In this lesson, you will learn about unsupervised machine learning algorithms—including principal components analysis, K-means clustering, and hierarchical clustering—and determine the problems for which they are best suited 

Unsupervised learning is machine learning that does not use labeled data (i.e., no target variable); thus, the algorithms are tasked with finding patterns within the data themselves. The two main types of unsupervised ML algorithms (displayed below) are dimension reduction, using principal components analysis, and clustering, which includes k-means and hierarchical clustering. These will now be described in turn.

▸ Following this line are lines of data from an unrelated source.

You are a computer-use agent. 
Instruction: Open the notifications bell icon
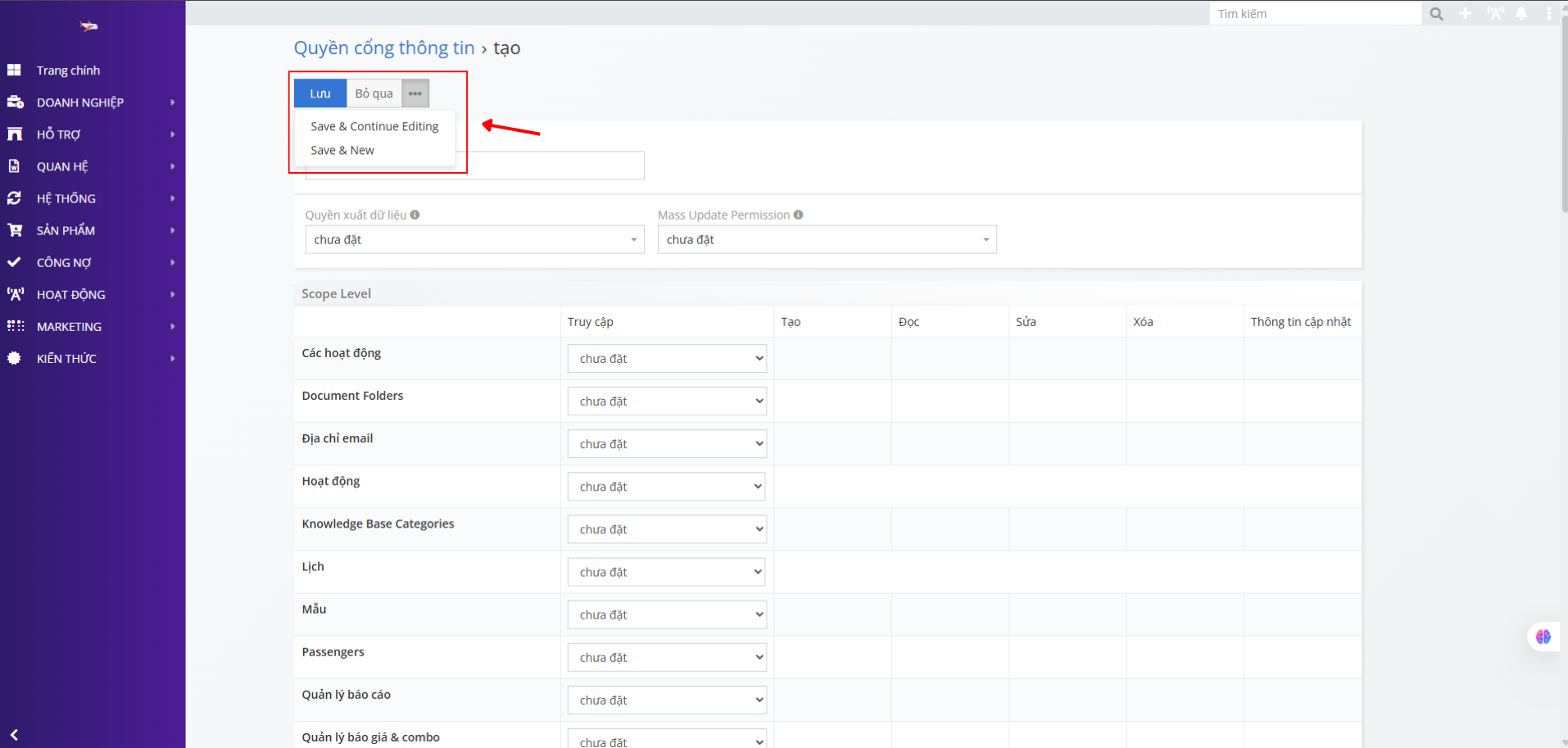click(x=1521, y=14)
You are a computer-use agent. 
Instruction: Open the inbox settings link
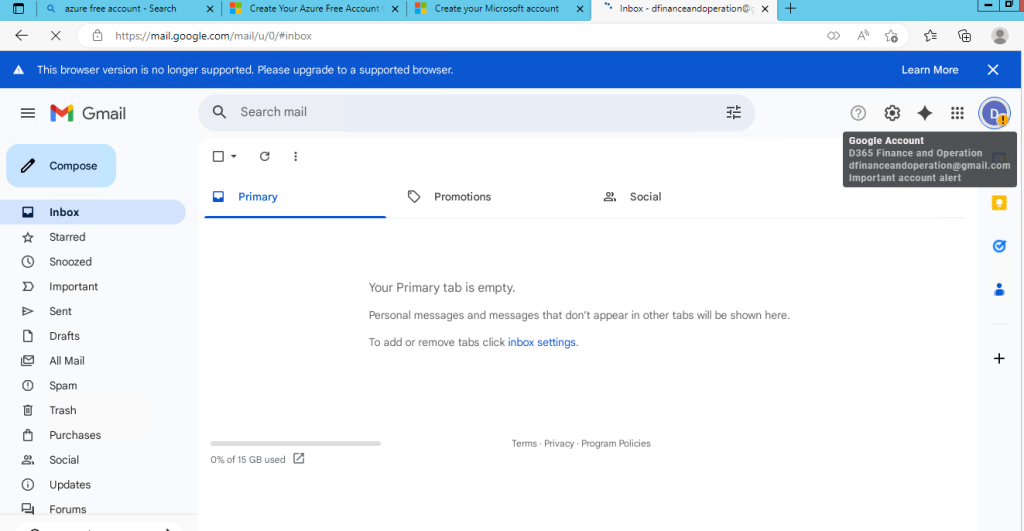(x=542, y=342)
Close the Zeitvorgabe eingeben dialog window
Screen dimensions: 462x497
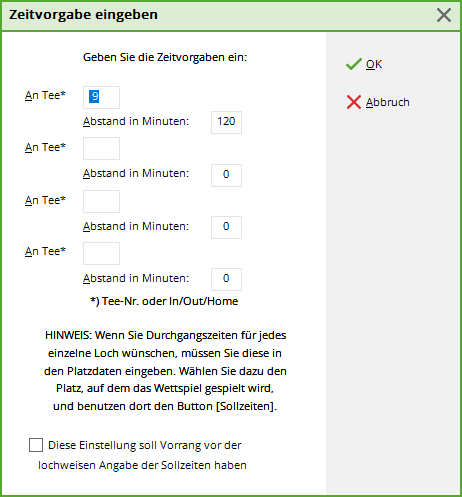444,15
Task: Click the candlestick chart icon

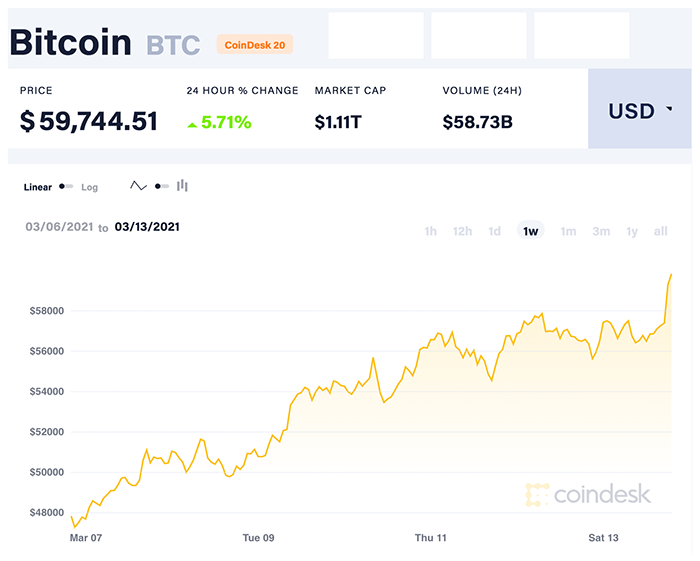Action: coord(182,186)
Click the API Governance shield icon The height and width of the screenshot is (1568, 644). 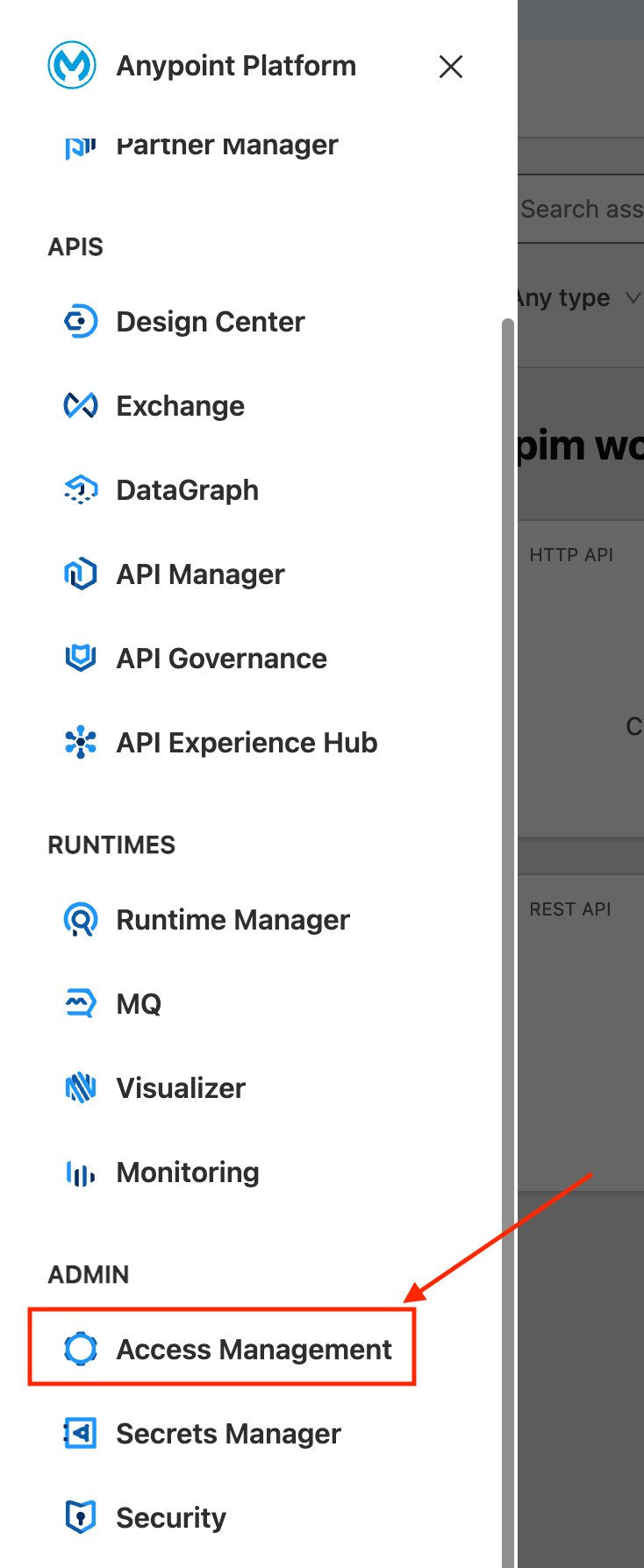tap(81, 658)
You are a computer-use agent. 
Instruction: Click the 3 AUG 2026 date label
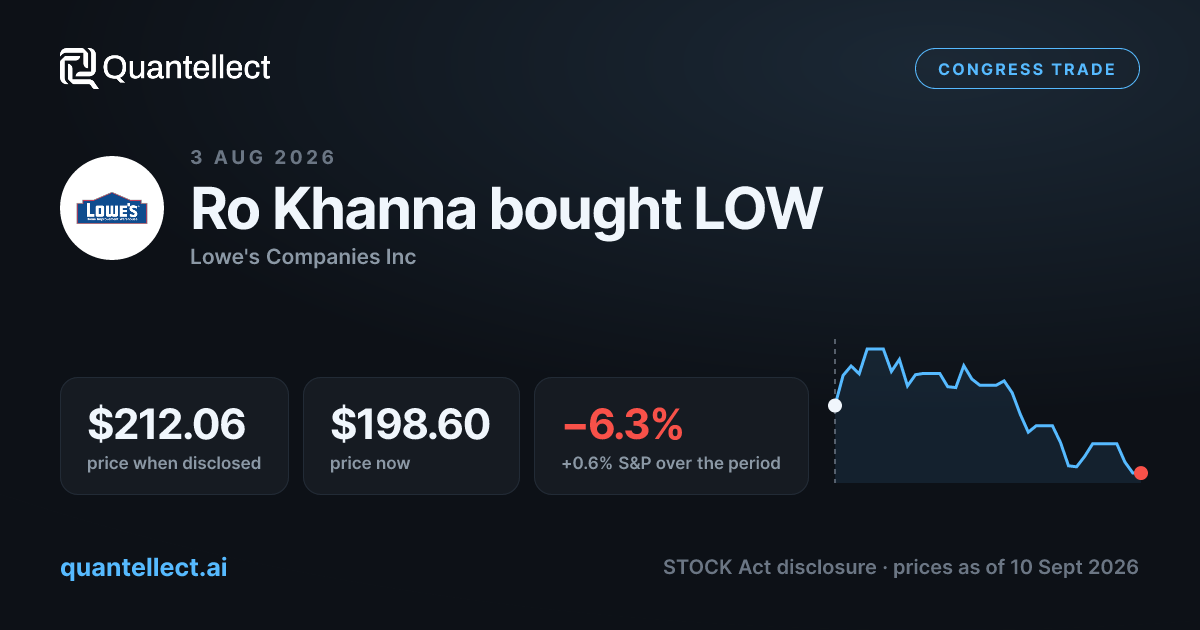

Principal Components Analysis

Dimension reduction is an important type of unsupervised learning that is used widely in practice. When many features are in a dataset, representing the data visually or fitting models to the data may become extremely complex and “noisy” in the sense of reflecting random influences specific to a dataset. In such cases, dimension reduction may be necessary. Dimension reduction aims to represent a dataset with many typically correlated features by a smaller set of features that still does well in describing the data.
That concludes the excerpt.